With pictures removed, output every record below exactly as written.

EXTRACTED INFORMATION –

————————

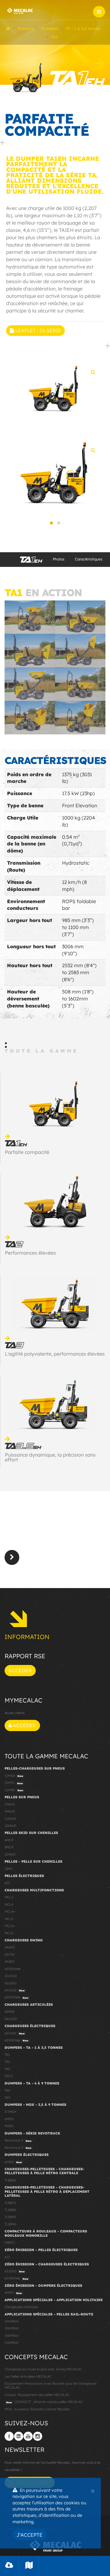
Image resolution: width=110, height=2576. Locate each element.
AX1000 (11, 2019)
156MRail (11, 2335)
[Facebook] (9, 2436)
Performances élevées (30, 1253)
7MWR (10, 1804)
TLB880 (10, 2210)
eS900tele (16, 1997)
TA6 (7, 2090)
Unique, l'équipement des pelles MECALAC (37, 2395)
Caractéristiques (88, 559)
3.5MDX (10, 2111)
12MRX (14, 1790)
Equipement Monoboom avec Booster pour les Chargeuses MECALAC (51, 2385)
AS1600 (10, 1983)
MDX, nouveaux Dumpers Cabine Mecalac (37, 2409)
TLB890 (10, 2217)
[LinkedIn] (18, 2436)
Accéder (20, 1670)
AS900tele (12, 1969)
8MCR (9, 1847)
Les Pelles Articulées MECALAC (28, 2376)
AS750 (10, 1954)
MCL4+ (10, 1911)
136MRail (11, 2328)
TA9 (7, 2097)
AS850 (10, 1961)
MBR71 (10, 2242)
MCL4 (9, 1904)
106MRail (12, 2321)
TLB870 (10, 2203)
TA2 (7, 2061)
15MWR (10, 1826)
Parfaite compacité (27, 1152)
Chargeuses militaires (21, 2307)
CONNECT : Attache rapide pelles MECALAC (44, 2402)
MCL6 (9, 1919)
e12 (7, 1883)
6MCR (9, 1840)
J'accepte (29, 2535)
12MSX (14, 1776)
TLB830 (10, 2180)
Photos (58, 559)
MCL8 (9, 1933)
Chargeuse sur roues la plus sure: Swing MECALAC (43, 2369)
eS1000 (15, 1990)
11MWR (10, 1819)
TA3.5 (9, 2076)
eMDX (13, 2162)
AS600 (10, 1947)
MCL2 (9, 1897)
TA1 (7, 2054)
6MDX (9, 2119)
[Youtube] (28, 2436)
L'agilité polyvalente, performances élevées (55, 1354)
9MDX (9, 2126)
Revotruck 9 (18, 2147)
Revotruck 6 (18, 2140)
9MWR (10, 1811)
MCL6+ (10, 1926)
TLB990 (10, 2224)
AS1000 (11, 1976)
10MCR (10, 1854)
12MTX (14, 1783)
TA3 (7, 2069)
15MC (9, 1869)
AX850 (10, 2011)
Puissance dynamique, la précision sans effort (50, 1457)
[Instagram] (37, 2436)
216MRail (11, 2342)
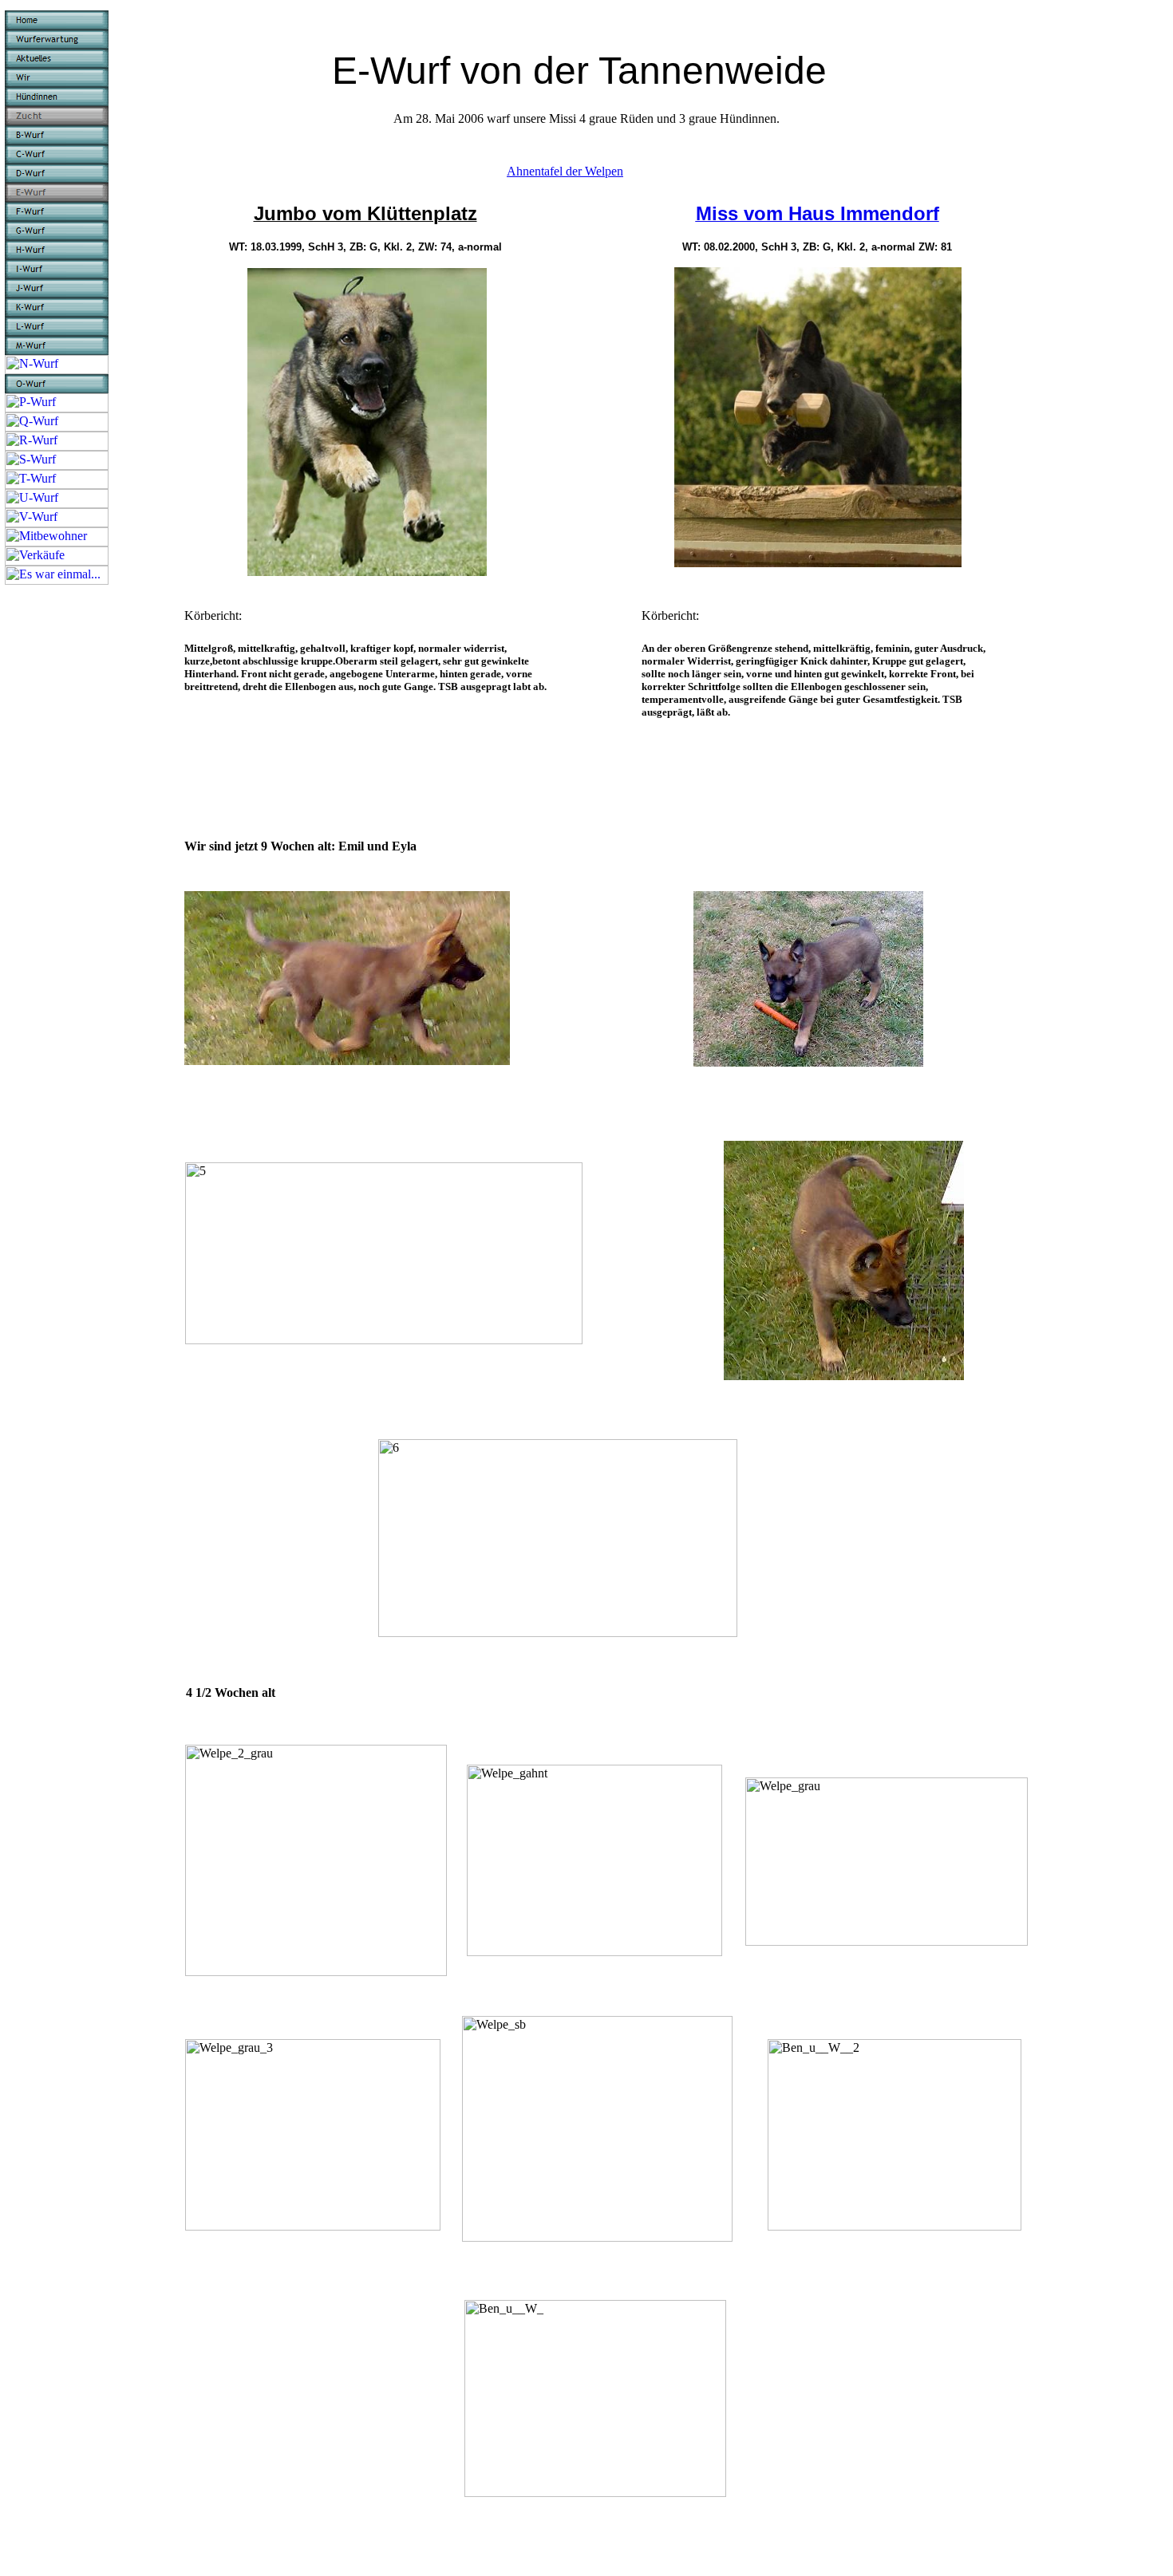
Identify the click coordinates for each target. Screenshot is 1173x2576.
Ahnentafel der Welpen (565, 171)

————————

FINAL ANSWER –
Image resolution: width=110, height=2576. Locate each element.
AX1000 (11, 2019)
156MRail (11, 2335)
[Facebook] (9, 2436)
Performances élevées (30, 1253)
7MWR (10, 1804)
TLB880 (10, 2210)
eS900tele (16, 1997)
TA6 (7, 2090)
Unique, l'équipement des pelles MECALAC (37, 2395)
Caractéristiques (88, 559)
3.5MDX (10, 2111)
12MRX (14, 1790)
Equipement Monoboom avec Booster pour les Chargeuses MECALAC (51, 2385)
AS1600 (10, 1983)
MDX, nouveaux Dumpers Cabine Mecalac (37, 2409)
TLB890 (10, 2217)
[LinkedIn] (18, 2436)
Accéder (20, 1670)
AS900tele (12, 1969)
8MCR (9, 1847)
Les Pelles Articulées MECALAC (28, 2376)
AS750 (10, 1954)
MCL4+ (10, 1911)
136MRail (11, 2328)
TA9 (7, 2097)
AS850 (10, 1961)
MBR71 (10, 2242)
MCL4 (9, 1904)
106MRail (12, 2321)
TLB870 (10, 2203)
TA2 (7, 2061)
15MWR (10, 1826)
Parfaite compacité (27, 1152)
Chargeuses militaires (21, 2307)
CONNECT : Attache rapide pelles MECALAC (44, 2402)
MCL6 (9, 1919)
e12 (7, 1883)
6MCR (9, 1840)
J'accepte (29, 2535)
12MSX (14, 1776)
TLB830 (10, 2180)
Photos (58, 559)
MCL8 (9, 1933)
Chargeuse sur roues la plus sure: Swing MECALAC (43, 2369)
eS1000 (15, 1990)
11MWR (10, 1819)
TA3.5 (9, 2076)
eMDX (13, 2162)
AS600 (10, 1947)
MCL2 (9, 1897)
TA1 (7, 2054)
6MDX (9, 2119)
[Youtube] (28, 2436)
L'agilité polyvalente, performances élevées (55, 1354)
9MDX (9, 2126)
Revotruck 9 (18, 2147)
Revotruck 6 (18, 2140)
9MWR (10, 1811)
MCL6+ (10, 1926)
TLB990 (10, 2224)
AS1000 (11, 1976)
10MCR (10, 1854)
12MTX (14, 1783)
TA3 (7, 2069)
15MC (9, 1869)
AX850 (10, 2011)
Puissance dynamique, la précision sans effort (50, 1457)
[Instagram] (37, 2436)
216MRail (11, 2342)
Identify the click coordinates for each target. Screenshot is 1173x2576.
Ahnentafel der Welpen (565, 171)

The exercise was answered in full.